In the base case in Table 4, illustrating a plant with a heat rate of 7000 Btu/kWh, plus a market price for power of $250/MWh, we can see that return on equity for a 50-50 debt-equity ratio runs anywhere from 24 to 280 percent, for natural gas prices ranging from as high $30 per MMBtu down to $5 per MMBtu. For a more highly leveraged capital structure, with 25 percent equity and 75 percent debt, the returns run even higher. We could perform the same calculations for different wholesale power prices and plants with different heat rates. For instance, for the same plant (heat rate = 7000), but a higher power price ($450/MWh), returns on equity (50-50 capital ratio) would run 316 percent to 572 percent, over the same range of natural gas cost figures.

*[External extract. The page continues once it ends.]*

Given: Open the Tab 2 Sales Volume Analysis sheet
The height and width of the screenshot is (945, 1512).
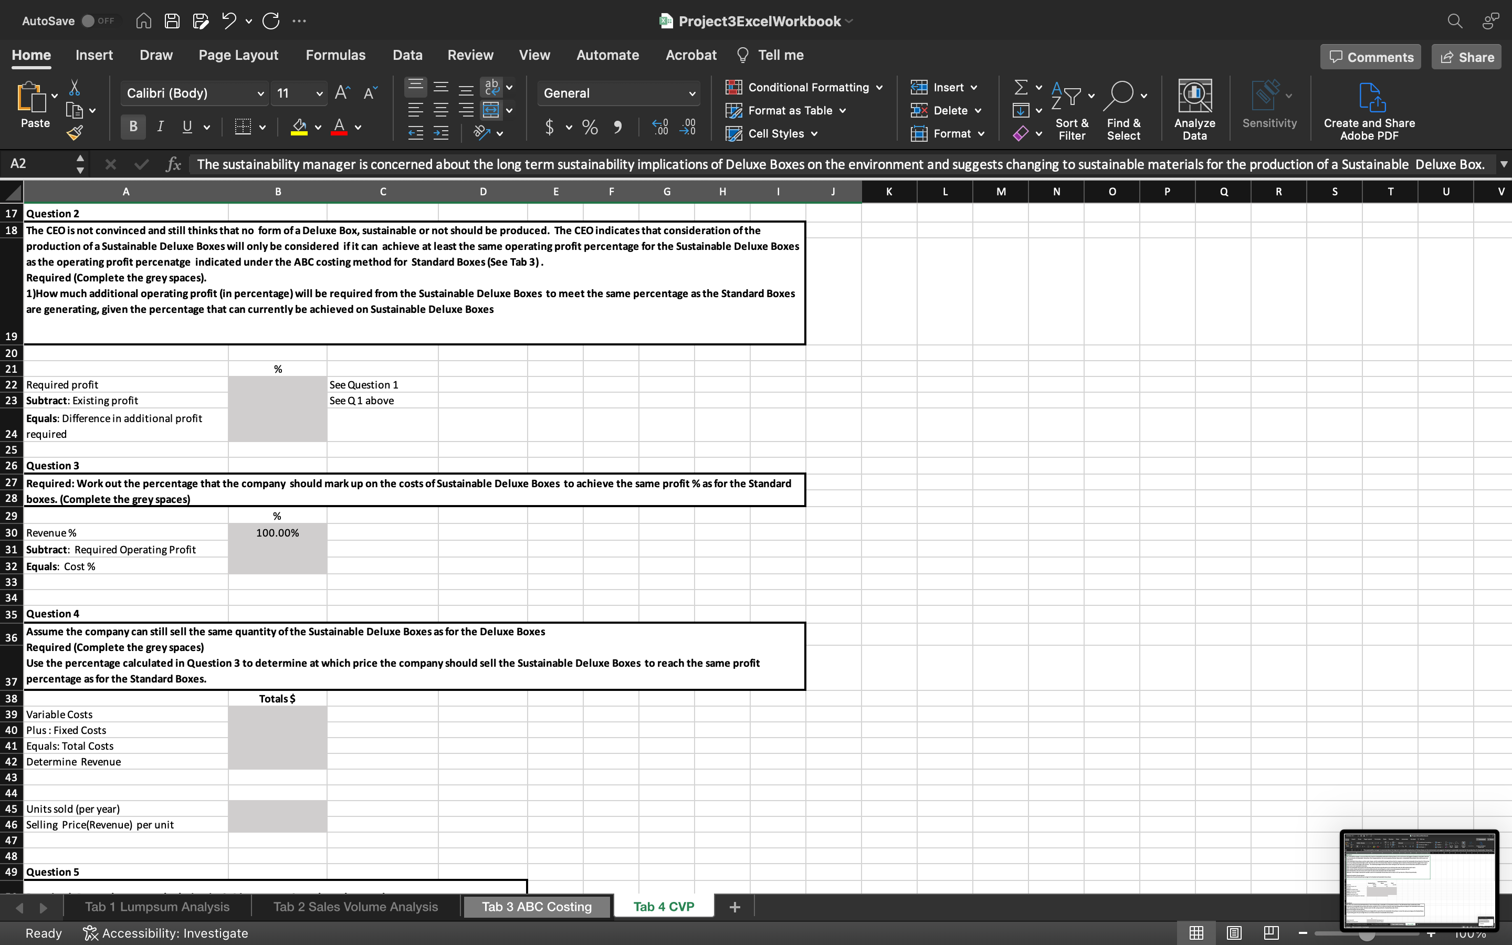Looking at the screenshot, I should (x=355, y=906).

By contrast, a less-efficient plant placed in service years ago (heat rate = 11,000) would earn returns on equity (50-50 capital ratio) running from 141 percent to 542 percent, at a high power price of $450/MWh. However, at a lower power price of $250/MWh, that same older, inefficient plant would still earn returns on equity (50-50 capital ratio) as high as 250 percent, 170 percent, and 190 percent, respectively, at gas prices of $5.00, $10.00, and $15.00 per MMBtu. Returns for this older plant would fall in the negative range only as gas prices grew higher than $20 per MMBtu. (This older plant would record a negative 151 percent return on equity, at a 50-50 capital ratio, at a gas price of $30 per MMBtu.)

The Profitable Conclusion

These examples show that existing power-generating investments are more than sufficiently profitable, even at relatively high heat rates and relatively high natural gas prices. Only when the price of natural gas reaches astronomical levels, coupled to relatively high heat rates and moderating prices for electricity, does the profitability picture change.

These results lead one to conclude that investment will be attracted to California in spite of the state's inherent risks. In fact, they indicate that environmental constraints and/or local opposition to power plant siting are the only serious impediments to new power plant construction in California.

In short, prices for wholesale electric power will likely come down when sufficient additional capacity is built and natural gas prices return to historical levels. A long-term power price of $70/MWh, appearing in three years or so, would be a reasonably generous estimate.